## WHAT IS NEEDED
Copy only the lines from the one with "This screenshot has" through the end of the records, exactly as they stand. No pictures belong in the copy.

** PROVIDED RECORDS follows **

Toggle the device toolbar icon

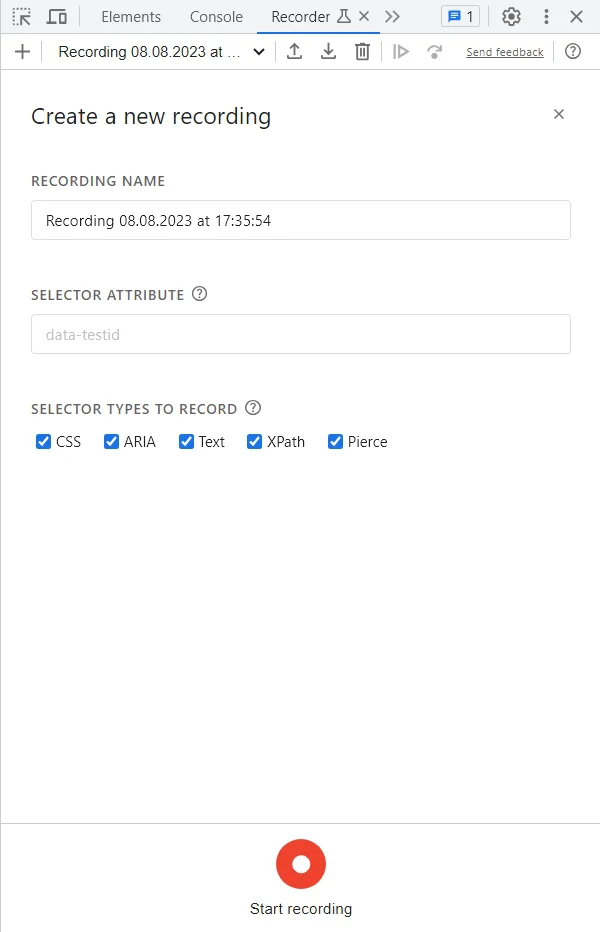(x=57, y=16)
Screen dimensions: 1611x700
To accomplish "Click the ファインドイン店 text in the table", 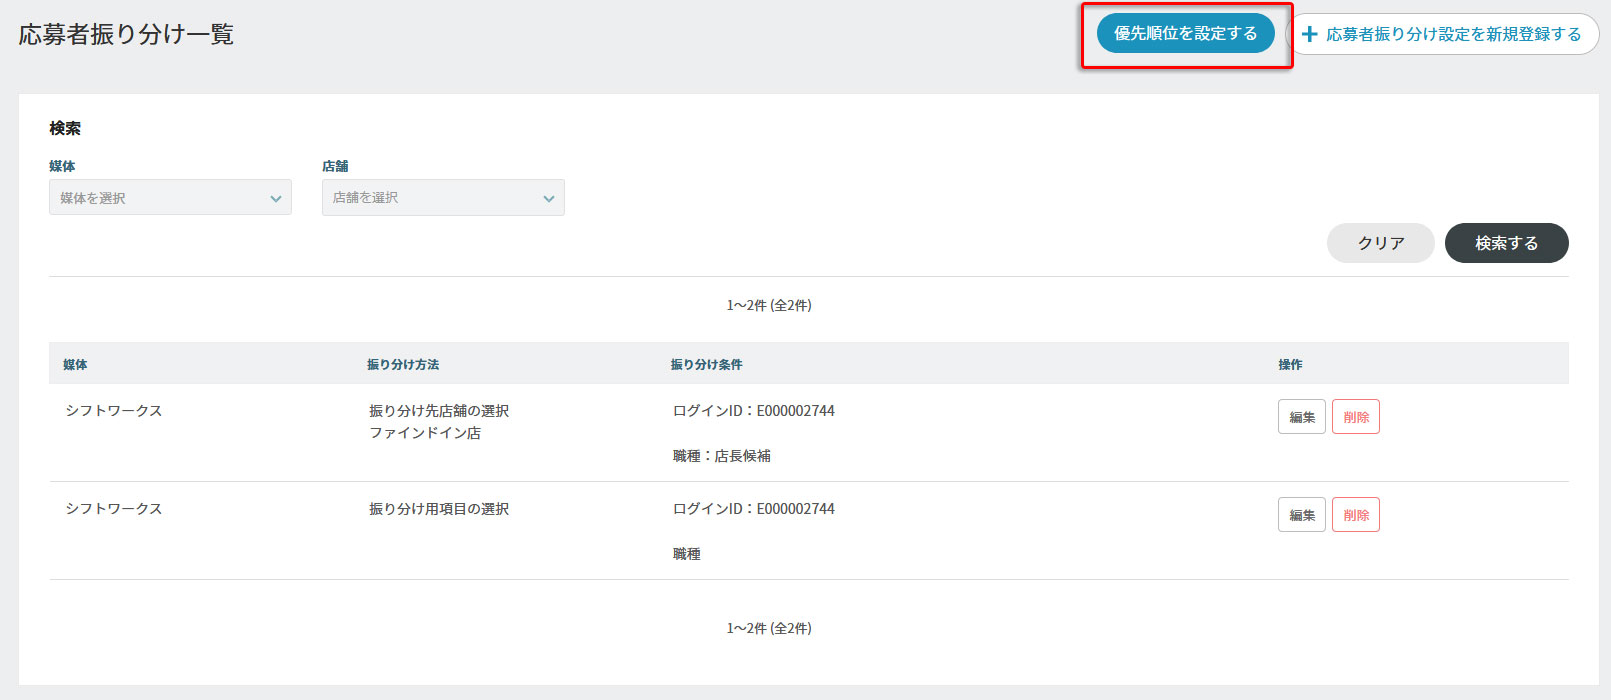I will pos(425,433).
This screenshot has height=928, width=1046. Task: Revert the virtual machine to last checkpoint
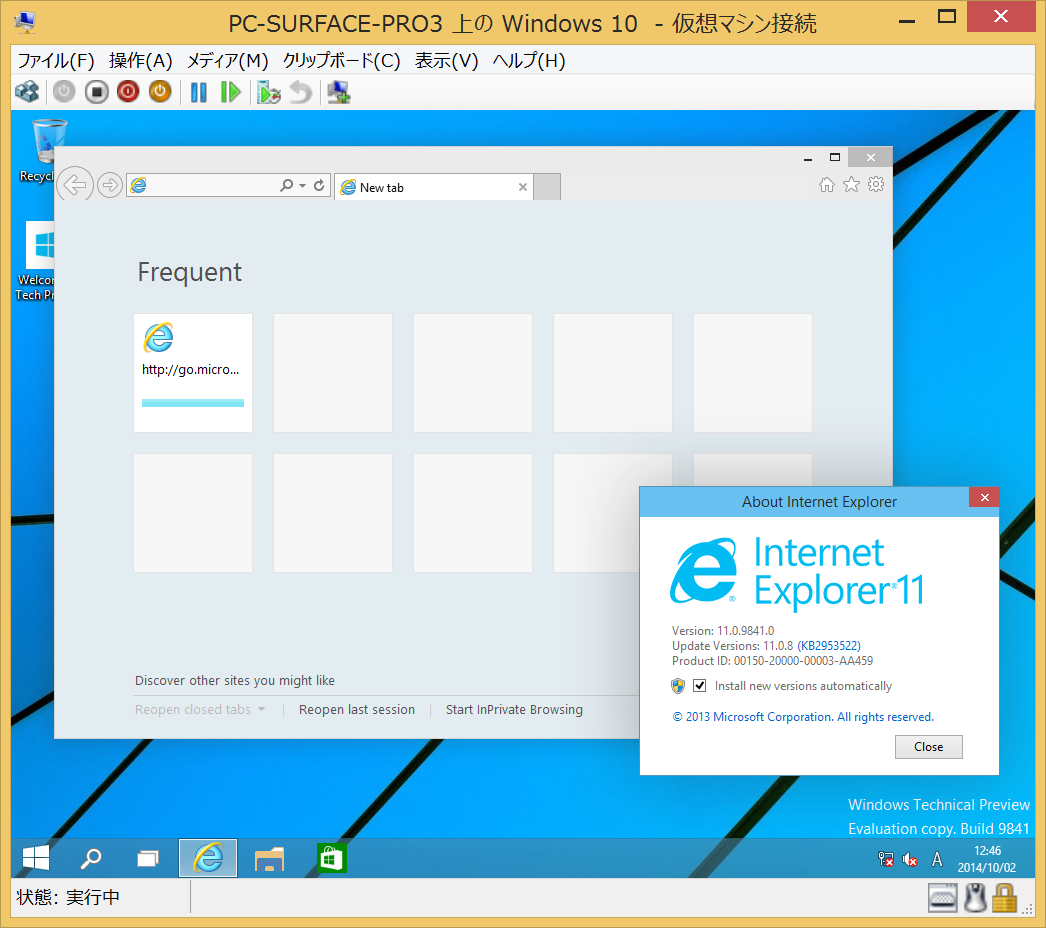click(x=299, y=91)
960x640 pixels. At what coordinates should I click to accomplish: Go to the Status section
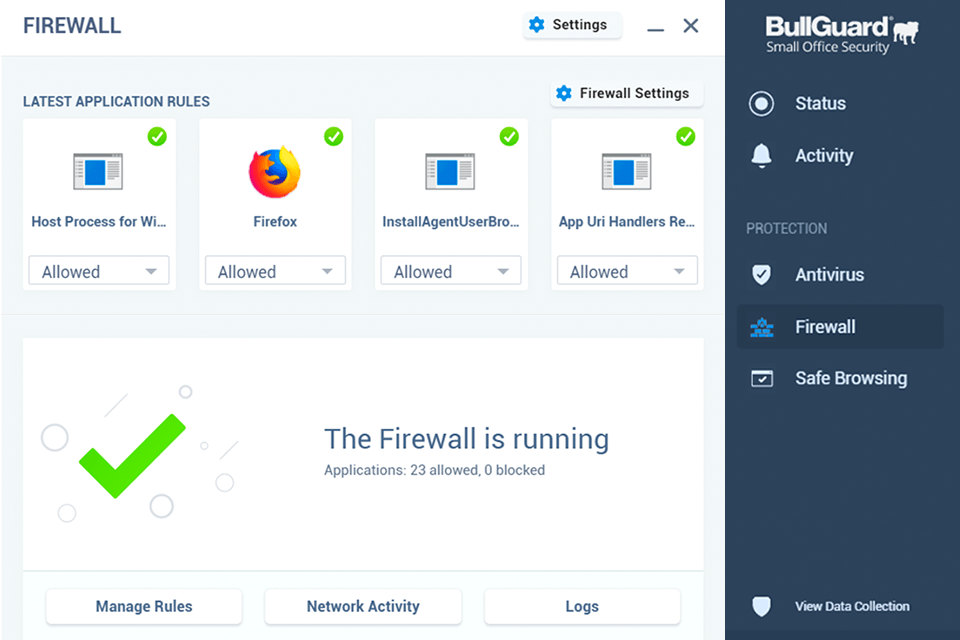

** End of PROVIDED RECORDS **

## WRITTEN RESPONSE
This screenshot has height=928, width=1046. Task: Revert the virtual machine to last checkpoint
click(x=299, y=91)
960x640 pixels. At what coordinates should I click to accomplish: Go to the Status section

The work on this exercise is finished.